Johnson & Johnson’s COVID-19 vaccine won’t be the first to reach the market, but it could be one of the most important. The company has made scientific and business decisions about the vaccine’s profile that, if it is demonstrated to be safe and effective, will maximize its utility in combating the pandemic.
The biggest differentiator is that unlike any other COVID-19 vaccine that has been authorized or is in late-stage development, Johnson & Johnson (NYSE:JNJ) designed its vaccine to provide robust, durable protection with a single dose. This will double inventories compared with two-dose vaccines. More importantly, a single dose dramatically reduces the complexity of the vaccine administration process by eliminating the need for creating and maintaining systems to remind people to return for a second shot.

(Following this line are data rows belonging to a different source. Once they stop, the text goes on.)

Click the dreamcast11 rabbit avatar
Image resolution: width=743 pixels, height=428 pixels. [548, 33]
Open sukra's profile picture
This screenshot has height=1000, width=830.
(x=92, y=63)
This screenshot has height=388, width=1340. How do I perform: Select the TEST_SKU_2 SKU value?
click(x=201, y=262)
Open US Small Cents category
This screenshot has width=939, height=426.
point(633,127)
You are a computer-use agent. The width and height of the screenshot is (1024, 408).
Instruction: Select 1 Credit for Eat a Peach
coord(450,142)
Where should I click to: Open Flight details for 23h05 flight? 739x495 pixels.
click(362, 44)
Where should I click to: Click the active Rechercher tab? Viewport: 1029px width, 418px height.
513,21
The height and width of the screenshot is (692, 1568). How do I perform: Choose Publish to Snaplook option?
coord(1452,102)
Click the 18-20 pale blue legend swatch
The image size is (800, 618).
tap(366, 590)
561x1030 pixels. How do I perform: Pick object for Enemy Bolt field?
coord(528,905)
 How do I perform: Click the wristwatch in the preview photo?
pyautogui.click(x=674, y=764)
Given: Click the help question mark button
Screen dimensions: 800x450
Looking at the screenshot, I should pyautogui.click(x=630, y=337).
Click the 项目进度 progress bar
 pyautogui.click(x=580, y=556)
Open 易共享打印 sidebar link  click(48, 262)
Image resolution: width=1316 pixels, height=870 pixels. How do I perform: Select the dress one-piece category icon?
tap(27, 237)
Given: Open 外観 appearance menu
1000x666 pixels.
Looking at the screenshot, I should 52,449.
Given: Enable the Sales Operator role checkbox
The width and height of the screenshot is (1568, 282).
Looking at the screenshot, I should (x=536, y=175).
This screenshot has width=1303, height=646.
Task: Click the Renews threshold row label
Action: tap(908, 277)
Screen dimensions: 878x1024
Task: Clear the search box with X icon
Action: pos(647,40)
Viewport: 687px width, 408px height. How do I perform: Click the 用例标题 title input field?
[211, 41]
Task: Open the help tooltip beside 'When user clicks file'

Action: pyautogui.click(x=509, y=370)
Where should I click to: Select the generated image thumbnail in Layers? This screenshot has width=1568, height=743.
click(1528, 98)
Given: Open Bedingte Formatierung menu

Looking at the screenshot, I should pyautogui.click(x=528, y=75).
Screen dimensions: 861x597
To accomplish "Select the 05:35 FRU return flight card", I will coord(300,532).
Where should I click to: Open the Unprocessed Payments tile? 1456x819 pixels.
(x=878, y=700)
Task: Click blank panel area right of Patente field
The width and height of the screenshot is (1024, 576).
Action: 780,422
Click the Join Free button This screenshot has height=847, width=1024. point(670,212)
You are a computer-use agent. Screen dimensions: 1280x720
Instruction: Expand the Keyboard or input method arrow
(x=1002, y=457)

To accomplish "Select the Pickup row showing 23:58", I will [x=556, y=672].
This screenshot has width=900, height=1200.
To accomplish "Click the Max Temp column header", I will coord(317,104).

J&J is on track to produce 1 billion doses in 2021. Half of the company’s 2021 manufacturing capacity is reserved for distribution to the world’s poorest countries through Gavi’s COVAX facility, and all of it will be provided at a not-for-profit price.
As December drew to a close, BioCentury caught up with Paul Stoffels, J&J’s CSO, to discuss progress on the vaccine. He said the company could apply to FDA for emergency use authorization by the end of January, one year after its scientists started designing the vaccine.
Operation Warp Speed Chief Adviser Moncef Slaoui told reporters recently that J&J’s vaccine could be authorized in February. If the vaccine is authorized, the additional supplies would accelerate the pace of protection in the U.S. and Western Europe and jump-start vaccination programs in developing countries.